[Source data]
= = =

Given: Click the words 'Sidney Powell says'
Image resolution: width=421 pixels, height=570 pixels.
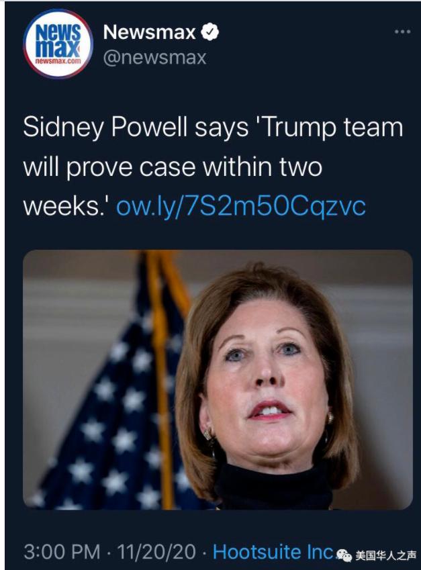Looking at the screenshot, I should tap(136, 128).
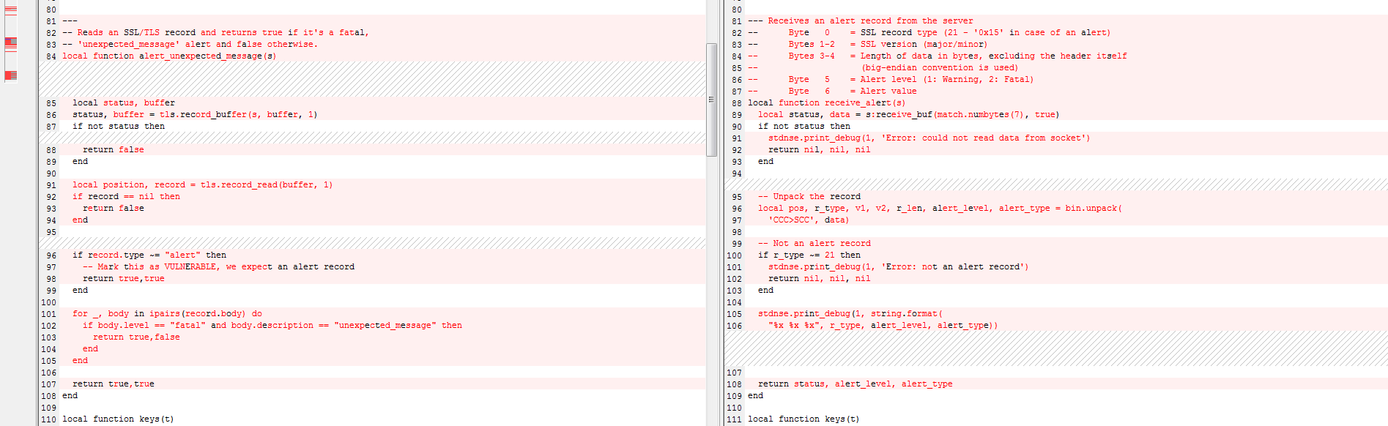Image resolution: width=1388 pixels, height=426 pixels.
Task: Click 'local function keys(t)' in right pane
Action: tap(803, 419)
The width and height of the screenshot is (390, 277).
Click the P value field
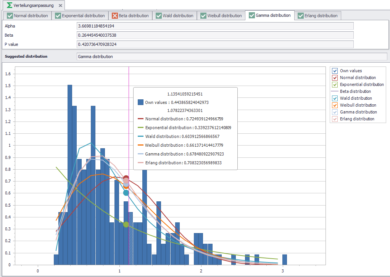click(x=215, y=44)
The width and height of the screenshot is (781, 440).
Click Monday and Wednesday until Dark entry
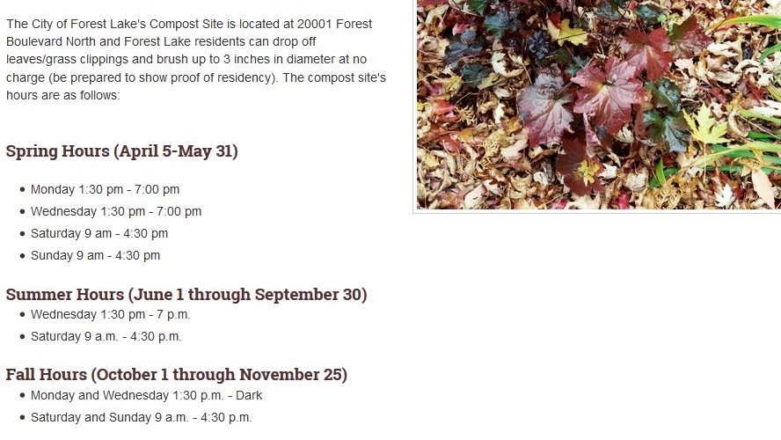pos(146,395)
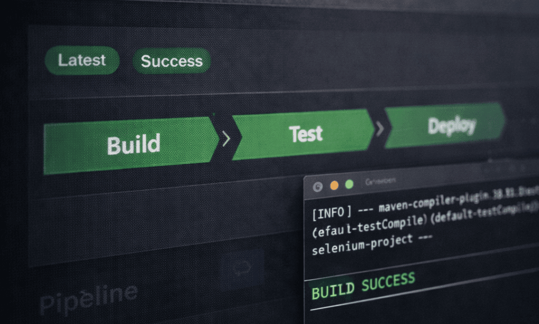Click the grey close dot on terminal window
The image size is (539, 324).
point(318,186)
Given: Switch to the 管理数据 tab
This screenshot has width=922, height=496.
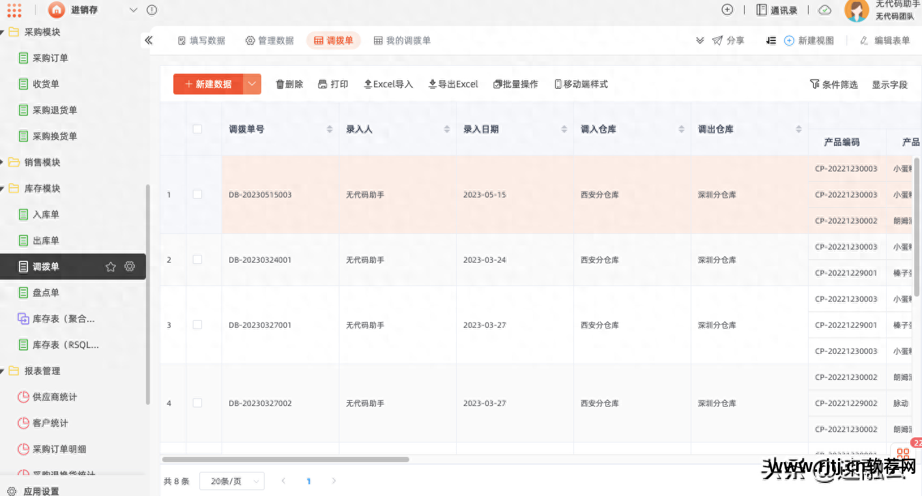Looking at the screenshot, I should (x=269, y=40).
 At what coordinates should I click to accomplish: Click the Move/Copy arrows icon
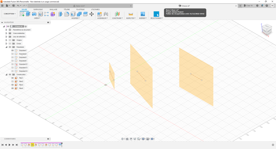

= = =

:: TASK ::
Please print the data above in its entirety, exactly, but without any picture.

:: ANSWER SECTION ::
Given: Click the words 'Sidney Powell says'
Image resolution: width=421 pixels, height=570 pixels.
Looking at the screenshot, I should tap(136, 128).
Image resolution: width=1388 pixels, height=426 pixels.
Task: Click 'local function keys(t)' in right pane
Action: tap(803, 419)
The width and height of the screenshot is (390, 277).
Click the P value field
click(x=215, y=44)
The width and height of the screenshot is (781, 440).
Click Monday and Wednesday until Dark entry
pos(146,395)
Click the grey close dot on terminal window
The image size is (539, 324).
point(318,186)
Given: Switch to the 管理数据 tab
This screenshot has width=922, height=496.
Looking at the screenshot, I should (x=269, y=40).
 At what coordinates should I click to accomplish: Click the Move/Copy arrows icon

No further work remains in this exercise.